» Your tasks
(A) In the gum recession thread below, which fruits seemed to aggravate one poster's receding gums on the bottom front teeth?
(B) List every food or drink that the gum recession thread below says will help keep your mouth healthy.

» Selected text
○ ○ ○ ○ ○

There are couple of teeth-related posts but nothing regarding gum recession without any other dental issues. Especially interested in gum recession in lower front teeth. If someone has a good story to share that would be great. Thanks.
The dentist measured my gum pockets and wanted to do a deep cleaning. I didn't get it done at the time.
In the meantime I get my gums cleaned 3 time a year, ate well, and did oil pulling (you can google it). It's a weird ayurvedic treatment.
A year later she measured again. Except for 2 or 3 teeth, all the pockets were reduced in size. I have no more 7 or 6mm. pockets! The dentist was pretty shocked because these things only get worse. I'm pretty sure it's the oil pulling because when I was on vacation and took a break for a few weeks, my gums started bleeding slightly which they hadn't done for ages.
Hey, I used this in another post and thought you would find it helpful. I had some recession + a few other issues and these are the maintenance tips I was given to help keep my mouth clean so things could heal:
Genetics and the levels of enzymes your body produce are factors for a healthy mouth. Floss daily. Swish your mouth out really good with water after meals if you can. Anything with a high sugar content is going to increase the production of bacteria, just be aware of what you're eating and drinking, scrub/swish afterwards if you need to. Celery, cheese, kiwi, and green tea will help keep your mouth healthy.
Regarding the celery/cheese/kiwi/green tea:
Kiwi can be used to keep a mouth healthy due to their high levels of vitamin c. If c levels are low the collagen network in gums have the potential to break down, making them more susceptible to gum disease. They're not non-cariogenic, but are in a low cariogenicity category, with berries, but their c level makes them valuable compared to the others.
Now I use these little soft-picks every night by GUM that look like trees instead of flossing. They're amazing. All in all my gums are healthy. Took almost a year, though. Good luck!
Brushing with terramin clay supposedly greatly helps with gum problems and there are even anecdotes of people outright healing gum disease by doing nothing but brushing with clay. I have no personal experience but I really want to give this a try.
Here's a link with some info http://starrymantle.blogspot.com/2009/02/cleaning-teeth-with-terramin-clay.html
Two major things have helped to stop my gum recession:
Other things that may have helped: oil pulling, flossing a few times a week, going paleo, becoming replete in pretty much every nutrient.
ETA: Oh also, sweet, hard fruits like apples and pears really seemed to aggravate the receding gums on my bottom front teeth. Could be a combination of the sweetness (feeding bacteria) and the pressure on my gums from biting into one. Every time I bit an apple, my bottom gums would start bleeding and they would look like they just got punched in the face.

○ ○ ○ ○ ○

» Data records
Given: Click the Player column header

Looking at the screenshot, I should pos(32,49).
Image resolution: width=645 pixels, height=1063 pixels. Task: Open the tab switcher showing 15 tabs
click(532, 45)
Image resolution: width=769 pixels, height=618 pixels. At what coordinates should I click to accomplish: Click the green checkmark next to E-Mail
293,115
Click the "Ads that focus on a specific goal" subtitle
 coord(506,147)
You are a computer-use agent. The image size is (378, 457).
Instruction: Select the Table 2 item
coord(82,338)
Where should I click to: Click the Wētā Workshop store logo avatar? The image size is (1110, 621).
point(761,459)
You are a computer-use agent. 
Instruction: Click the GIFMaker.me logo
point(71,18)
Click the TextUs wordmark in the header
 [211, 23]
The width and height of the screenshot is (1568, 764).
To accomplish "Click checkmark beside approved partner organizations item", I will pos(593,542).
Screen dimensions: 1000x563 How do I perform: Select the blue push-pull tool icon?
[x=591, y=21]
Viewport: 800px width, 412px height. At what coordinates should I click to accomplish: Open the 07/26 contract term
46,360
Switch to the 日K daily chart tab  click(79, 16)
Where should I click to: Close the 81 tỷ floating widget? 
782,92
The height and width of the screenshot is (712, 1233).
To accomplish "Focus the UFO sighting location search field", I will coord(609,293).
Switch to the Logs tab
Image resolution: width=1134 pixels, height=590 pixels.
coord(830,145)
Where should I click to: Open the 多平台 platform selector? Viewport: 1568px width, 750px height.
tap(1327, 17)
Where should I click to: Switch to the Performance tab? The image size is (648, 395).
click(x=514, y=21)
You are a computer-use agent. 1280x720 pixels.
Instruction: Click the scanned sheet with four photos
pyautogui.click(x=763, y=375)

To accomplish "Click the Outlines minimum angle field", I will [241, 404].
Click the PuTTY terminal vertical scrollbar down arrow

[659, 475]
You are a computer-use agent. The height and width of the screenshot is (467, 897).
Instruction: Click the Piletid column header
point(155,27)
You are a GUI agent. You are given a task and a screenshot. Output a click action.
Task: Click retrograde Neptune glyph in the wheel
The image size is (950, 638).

○ ○ ○ ○ ○

» Exercise responses
(A) Sweet, hard fruits like apples and pears.

(B) Celery, cheese, kiwi, green tea